__Aim of the exercise__
Nothing is to be left out; print all the entries exactly.
Segment Start: Input material
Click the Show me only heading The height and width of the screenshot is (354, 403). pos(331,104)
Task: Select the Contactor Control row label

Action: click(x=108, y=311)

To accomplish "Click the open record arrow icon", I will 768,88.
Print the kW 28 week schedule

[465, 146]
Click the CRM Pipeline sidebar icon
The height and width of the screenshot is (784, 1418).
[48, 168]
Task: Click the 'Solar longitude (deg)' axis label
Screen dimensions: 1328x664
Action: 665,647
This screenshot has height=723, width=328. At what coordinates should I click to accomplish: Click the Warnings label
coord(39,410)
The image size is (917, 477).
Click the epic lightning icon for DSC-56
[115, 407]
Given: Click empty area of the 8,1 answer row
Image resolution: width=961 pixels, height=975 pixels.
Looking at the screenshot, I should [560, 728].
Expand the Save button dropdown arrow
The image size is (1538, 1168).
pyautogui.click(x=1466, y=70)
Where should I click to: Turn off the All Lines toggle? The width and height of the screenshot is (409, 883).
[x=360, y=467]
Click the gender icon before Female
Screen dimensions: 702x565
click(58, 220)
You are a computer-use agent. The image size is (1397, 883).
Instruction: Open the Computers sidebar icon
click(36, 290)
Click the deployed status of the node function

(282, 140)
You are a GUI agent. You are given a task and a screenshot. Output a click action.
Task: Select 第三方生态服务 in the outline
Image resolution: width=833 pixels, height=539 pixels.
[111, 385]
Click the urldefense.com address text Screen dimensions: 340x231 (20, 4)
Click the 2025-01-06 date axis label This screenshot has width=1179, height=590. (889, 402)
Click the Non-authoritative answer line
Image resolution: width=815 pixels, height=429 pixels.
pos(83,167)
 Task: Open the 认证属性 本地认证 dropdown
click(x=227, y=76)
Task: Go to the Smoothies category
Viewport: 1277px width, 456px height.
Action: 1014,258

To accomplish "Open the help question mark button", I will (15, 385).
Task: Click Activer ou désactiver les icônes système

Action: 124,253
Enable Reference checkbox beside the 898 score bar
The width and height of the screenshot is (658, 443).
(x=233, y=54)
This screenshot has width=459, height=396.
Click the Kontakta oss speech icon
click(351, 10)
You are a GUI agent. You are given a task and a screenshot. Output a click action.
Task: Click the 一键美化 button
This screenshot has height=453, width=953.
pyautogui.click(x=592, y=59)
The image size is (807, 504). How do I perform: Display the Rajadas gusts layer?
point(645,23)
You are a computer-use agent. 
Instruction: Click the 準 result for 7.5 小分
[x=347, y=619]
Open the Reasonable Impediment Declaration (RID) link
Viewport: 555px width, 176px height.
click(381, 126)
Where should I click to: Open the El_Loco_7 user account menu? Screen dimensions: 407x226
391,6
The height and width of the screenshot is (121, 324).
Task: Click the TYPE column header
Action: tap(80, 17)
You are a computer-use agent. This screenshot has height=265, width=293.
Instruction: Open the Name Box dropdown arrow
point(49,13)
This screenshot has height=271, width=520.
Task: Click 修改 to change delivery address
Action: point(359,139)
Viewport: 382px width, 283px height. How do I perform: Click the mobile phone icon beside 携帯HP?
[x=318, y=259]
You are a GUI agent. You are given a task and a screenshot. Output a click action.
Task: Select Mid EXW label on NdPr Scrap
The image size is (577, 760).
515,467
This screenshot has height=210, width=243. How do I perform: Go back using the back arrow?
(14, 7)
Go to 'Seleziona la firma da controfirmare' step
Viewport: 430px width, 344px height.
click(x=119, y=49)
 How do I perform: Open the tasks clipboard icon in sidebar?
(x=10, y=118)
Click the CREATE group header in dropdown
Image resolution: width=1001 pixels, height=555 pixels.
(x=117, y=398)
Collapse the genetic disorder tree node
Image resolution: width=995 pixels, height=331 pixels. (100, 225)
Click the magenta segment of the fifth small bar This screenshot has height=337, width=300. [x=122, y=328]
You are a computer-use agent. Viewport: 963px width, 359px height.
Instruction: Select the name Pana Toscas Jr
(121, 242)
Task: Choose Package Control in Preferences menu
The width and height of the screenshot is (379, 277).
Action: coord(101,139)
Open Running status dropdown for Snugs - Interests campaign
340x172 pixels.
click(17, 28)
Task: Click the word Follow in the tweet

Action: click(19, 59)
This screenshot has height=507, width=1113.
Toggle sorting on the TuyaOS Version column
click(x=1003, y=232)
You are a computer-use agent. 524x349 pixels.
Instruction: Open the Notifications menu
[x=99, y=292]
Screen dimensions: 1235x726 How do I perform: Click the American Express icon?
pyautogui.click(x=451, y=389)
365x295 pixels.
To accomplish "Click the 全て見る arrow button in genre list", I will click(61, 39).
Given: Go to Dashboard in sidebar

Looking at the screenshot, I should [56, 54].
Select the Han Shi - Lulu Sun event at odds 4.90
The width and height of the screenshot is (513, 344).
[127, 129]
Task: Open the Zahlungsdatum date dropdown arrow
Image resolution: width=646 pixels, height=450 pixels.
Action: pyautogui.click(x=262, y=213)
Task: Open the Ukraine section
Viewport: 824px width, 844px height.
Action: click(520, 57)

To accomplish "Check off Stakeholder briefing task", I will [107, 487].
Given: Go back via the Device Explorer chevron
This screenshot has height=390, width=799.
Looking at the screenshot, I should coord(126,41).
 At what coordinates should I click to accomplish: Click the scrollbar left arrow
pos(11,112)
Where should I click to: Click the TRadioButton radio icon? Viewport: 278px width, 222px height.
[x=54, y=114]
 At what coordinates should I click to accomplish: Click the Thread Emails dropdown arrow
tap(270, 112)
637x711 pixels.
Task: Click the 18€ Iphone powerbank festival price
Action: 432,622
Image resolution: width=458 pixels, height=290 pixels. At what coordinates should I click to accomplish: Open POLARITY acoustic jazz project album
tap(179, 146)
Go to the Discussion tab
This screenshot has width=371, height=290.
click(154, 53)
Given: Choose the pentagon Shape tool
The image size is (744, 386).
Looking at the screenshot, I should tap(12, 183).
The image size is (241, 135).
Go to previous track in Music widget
Segment End: Input material
__Result of the task__
Click the Show me only heading The height and width of the screenshot is (354, 403). pos(331,104)
Task: Select the Contactor Control row label

Action: click(x=108, y=311)

To accomplish "Click the open record arrow icon", I will 768,88.
Print the kW 28 week schedule

[465, 146]
Click the CRM Pipeline sidebar icon
The height and width of the screenshot is (784, 1418).
[48, 168]
Task: Click the 'Solar longitude (deg)' axis label
Screen dimensions: 1328x664
Action: 665,647
This screenshot has height=723, width=328. At what coordinates should I click to accomplish: Click the Warnings label
coord(39,410)
The image size is (917, 477).
Click the epic lightning icon for DSC-56
[115, 407]
Given: Click empty area of the 8,1 answer row
Image resolution: width=961 pixels, height=975 pixels.
Looking at the screenshot, I should [560, 728].
Expand the Save button dropdown arrow
The image size is (1538, 1168).
pyautogui.click(x=1466, y=70)
Where should I click to: Turn off the All Lines toggle? The width and height of the screenshot is (409, 883).
[x=360, y=467]
Click the gender icon before Female
Screen dimensions: 702x565
click(58, 220)
You are a computer-use agent. The image size is (1397, 883).
Instruction: Open the Computers sidebar icon
click(36, 290)
Click the deployed status of the node function

(282, 140)
You are a GUI agent. You are given a task and a screenshot. Output a click action.
Task: Select 第三方生态服务 in the outline
Image resolution: width=833 pixels, height=539 pixels.
[111, 385]
Click the urldefense.com address text Screen dimensions: 340x231 (20, 4)
Click the 2025-01-06 date axis label This screenshot has width=1179, height=590. (889, 402)
Click the Non-authoritative answer line
Image resolution: width=815 pixels, height=429 pixels.
pos(83,167)
 Task: Open the 认证属性 本地认证 dropdown
click(x=227, y=76)
Task: Go to the Smoothies category
Viewport: 1277px width, 456px height.
Action: 1014,258

To accomplish "Open the help question mark button", I will (15, 385).
Task: Click Activer ou désactiver les icônes système

Action: 124,253
Enable Reference checkbox beside the 898 score bar
The width and height of the screenshot is (658, 443).
(x=233, y=54)
This screenshot has width=459, height=396.
Click the Kontakta oss speech icon
click(351, 10)
You are a GUI agent. You are given a task and a screenshot. Output a click action.
Task: Click the 一键美化 button
This screenshot has height=453, width=953.
pyautogui.click(x=592, y=59)
The image size is (807, 504). How do I perform: Display the Rajadas gusts layer?
point(645,23)
You are a computer-use agent. 
Instruction: Click the 準 result for 7.5 小分
[x=347, y=619]
Open the Reasonable Impediment Declaration (RID) link
Viewport: 555px width, 176px height.
click(381, 126)
Where should I click to: Open the El_Loco_7 user account menu? Screen dimensions: 407x226
391,6
The height and width of the screenshot is (121, 324).
Task: Click the TYPE column header
Action: tap(80, 17)
You are a computer-use agent. This screenshot has height=265, width=293.
Instruction: Open the Name Box dropdown arrow
point(49,13)
This screenshot has height=271, width=520.
Task: Click 修改 to change delivery address
Action: point(359,139)
Viewport: 382px width, 283px height. How do I perform: Click the mobile phone icon beside 携帯HP?
[x=318, y=259]
You are a GUI agent. You are given a task and a screenshot. Output a click action.
Task: Select Mid EXW label on NdPr Scrap
The image size is (577, 760).
515,467
This screenshot has height=210, width=243. How do I perform: Go back using the back arrow?
(14, 7)
Go to 'Seleziona la firma da controfirmare' step
Viewport: 430px width, 344px height.
click(x=119, y=49)
 How do I perform: Open the tasks clipboard icon in sidebar?
(x=10, y=118)
Click the CREATE group header in dropdown
Image resolution: width=1001 pixels, height=555 pixels.
(x=117, y=398)
Collapse the genetic disorder tree node
Image resolution: width=995 pixels, height=331 pixels. (100, 225)
Click the magenta segment of the fifth small bar This screenshot has height=337, width=300. [x=122, y=328]
You are a computer-use agent. Viewport: 963px width, 359px height.
Instruction: Select the name Pana Toscas Jr
(121, 242)
Task: Choose Package Control in Preferences menu
The width and height of the screenshot is (379, 277).
Action: coord(101,139)
Open Running status dropdown for Snugs - Interests campaign
340x172 pixels.
click(17, 28)
Task: Click the word Follow in the tweet

Action: click(19, 59)
This screenshot has height=507, width=1113.
Toggle sorting on the TuyaOS Version column
click(x=1003, y=232)
You are a computer-use agent. 524x349 pixels.
Instruction: Open the Notifications menu
[x=99, y=292]
Screen dimensions: 1235x726 How do I perform: Click the American Express icon?
pyautogui.click(x=451, y=389)
365x295 pixels.
To accomplish "Click the 全て見る arrow button in genre list", I will click(61, 39).
Given: Go to Dashboard in sidebar

Looking at the screenshot, I should [56, 54].
Select the Han Shi - Lulu Sun event at odds 4.90
The width and height of the screenshot is (513, 344).
[127, 129]
Task: Open the Zahlungsdatum date dropdown arrow
Image resolution: width=646 pixels, height=450 pixels.
Action: pyautogui.click(x=262, y=213)
Task: Open the Ukraine section
Viewport: 824px width, 844px height.
Action: click(520, 57)

To accomplish "Check off Stakeholder briefing task", I will [107, 487].
Given: Go back via the Device Explorer chevron
This screenshot has height=390, width=799.
Looking at the screenshot, I should coord(126,41).
 At what coordinates should I click to accomplish: Click the scrollbar left arrow
pos(11,112)
Where should I click to: Click the TRadioButton radio icon? Viewport: 278px width, 222px height.
[x=54, y=114]
 At what coordinates should I click to accomplish: Click the Thread Emails dropdown arrow
tap(270, 112)
637x711 pixels.
Task: Click the 18€ Iphone powerbank festival price
Action: 432,622
Image resolution: width=458 pixels, height=290 pixels. At what coordinates should I click to accomplish: Open POLARITY acoustic jazz project album
tap(179, 146)
Go to the Discussion tab
This screenshot has width=371, height=290.
click(154, 53)
Given: Choose the pentagon Shape tool
The image size is (744, 386).
Looking at the screenshot, I should tap(12, 183).
The image size is (241, 135).
Go to previous track in Music widget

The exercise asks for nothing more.